There's been a problem plaguing our SalesLogix install since 6.2x. Our sync service would randomly hang on our Windows 2003 Server box. Eventually it became more well known as more people began upgrading to Win2003 I believe and this confirmed it.
My fix was to either babysit the service by checking MonitorConsole every day for log errors, or waiting until remotes reported a problem which usually ended up being around a week into it being broke, which in today's world isn't really practical or cool.

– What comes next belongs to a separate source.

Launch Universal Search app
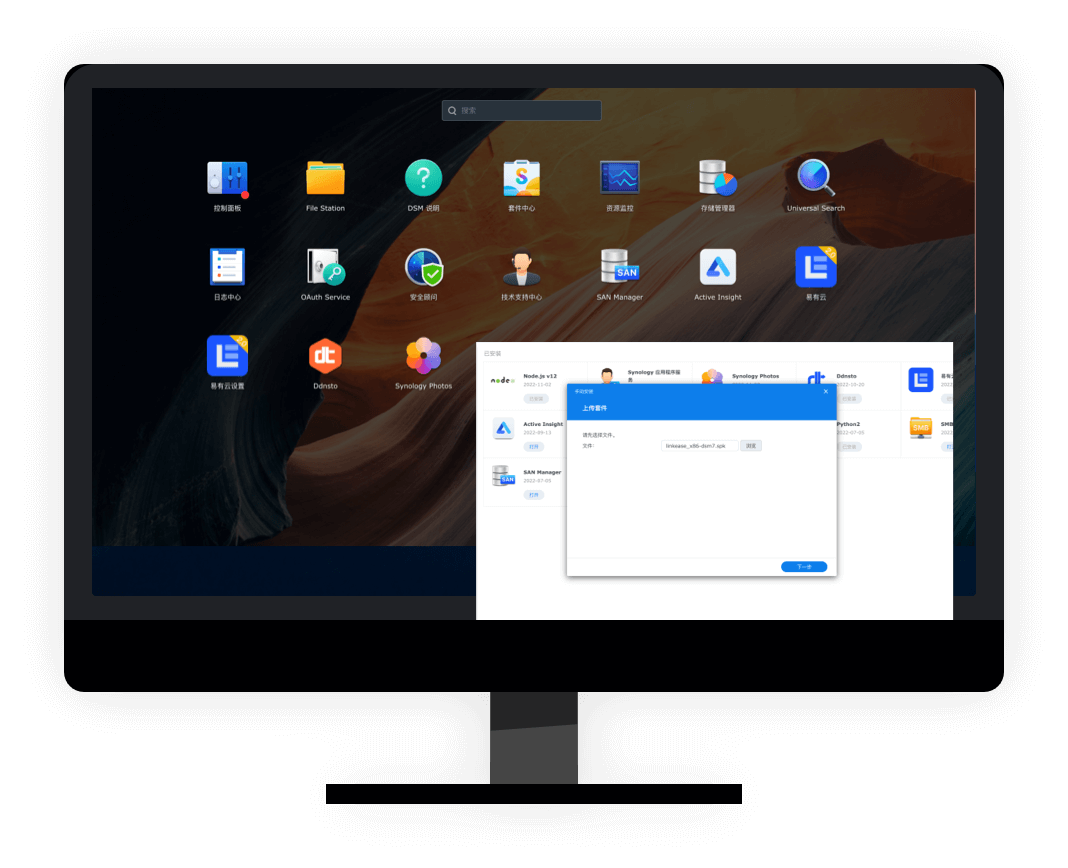This screenshot has width=1068, height=868. 815,179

I heard of a PowerShell script used by one of the BPs for repair if I recall correctly, so I wanted to see if I could build my own. I've decided to release a consolidated version of the script as public domain, with a caveat: the Measure-Latest function is someone else's material and I've linked to the blog post I stole it from (thanks, by the way). It comes in two parts, an XML file called SystemDefense.xml and RepairSync.ps1. You don't have to use the names obviously. SystemDefense is lame but it kind of fit the function of the series of scripts that use the config file.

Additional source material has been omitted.